**TEXT UNDER STUDY**:
Segment Open

Texas Music Festival’s 30th-Anniversary Lineup

Kenneth Broberg (photos by Ralph Lauer).

Summertime in Houston: most of the city’s professional orchestral musicians flee to cooler climes, leaving behind 93 heat-resistant young musicians to perform in the Texas Music Festival (TMF), which celebrates its 30th anniversary in June with a month-long series of concerts.

The festival is anchored around four blockbuster Saturday-evening symphonic concerts, but there are 30 smaller events scattered throughout the month. Audiences will hear high-quality recitals, chamber music, and plenty of Beethoven to celebrate his 250th birthday.   

TMF has been a proving ground for young musicians on the cusp of their professional careers. The players (or “orchestral fellows”) were chosen from 390 applicants in 22 countries to participate in the TMF Orchestral Institute. The one-month residency that TMC supports enables the 93-member ensemble to perform with world-class conductors and soloists. Additionally, there is a Young Artist Competition open to all players, with the winner being invited to appear with Germany’s Akademisches Orchester in Leipzig’s famed Gewandhaus concert hall in addition to an appearance (with the TMF orchestra) at the Cynthia Woods Mitchell Pavilion during the following year’s festival.

The 30th-anniversary opening concert will be performed on June 7 at the Cynthia Woods Mitchell Pavilion and on June 8 at UH Moores Opera House.The program begins with two fanfares: Aaron Copeland’s famous “Fanfare for the Common Man,” paired with composer Joan Tower’s evocative “Fanfare for the Uncommon Woman,” commissioned by the Houston Symphony in 1986. Pianist (and Van Cliburn competition silver-medalist) Kenny Broberg performs Rachmaninov’s fiendishly lush “Rhapsody on a Theme of Paganini,” and the evening concludes with Rimsky-Korsakov’s Arabian Nights-inspired tone poem, “Scheherazade.”   

The second orchestral concert on Saturday, June 15, is equally hefty. Disney fans, Wagnerians, and opera lovers will all be sated with a program of works by Strauss, Wagner, and Dukas. Entitled “Cinematic Splendor,” the evening will feature TMF alum Ernesto Tovar Torres (on loan from the Philadelphia Orchestra) as French-horn soloist in Richard Strauss’ heroic Concerto No. 1.

Heroines are equally represented (in orchestral form) with Wagner’s epic depiction of sisterhood in “Ride of the Valkyries.” Lovers of Disney’s Fantasia will remember the Stokowski arrangement of Bach’s emblematic “Toccata and Fugue in D Minor” and Dukas’ whimsical “The Sorcerer’s Apprentice.” The evening closes with Strauss’s underperformed “Fantasy on Die Frau ohne Schatten” (The Woman without a Shadow), a densely orchestrated synopsis of Strauss’ dramatically complex opera.

Segment Closed

**DATA SECTION**:
Segment Open

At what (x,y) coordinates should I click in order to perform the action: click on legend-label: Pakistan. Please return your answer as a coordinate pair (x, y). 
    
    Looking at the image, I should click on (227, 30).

Segment Closed

**QUESTIONS ON THE MATERIAL**:
1 – From the Texas Music Festival article, quote the passage starting with "The festival is" and going on through "his 250th birthday.".
2 – According to the Texas Music Festival article, from how many applicants were the orchestral fellows chosen?
Rely only on the Texas Music Festival article for these.

**REPLIES**:
1 –
The festival is anchored around four blockbuster Saturday-evening symphonic concerts, but there are 30 smaller events scattered throughout the month. Audiences will hear high-quality recitals, chamber music, and plenty of Beethoven to celebrate his 250th birthday.

2 – 390 applicants, from 22 countries.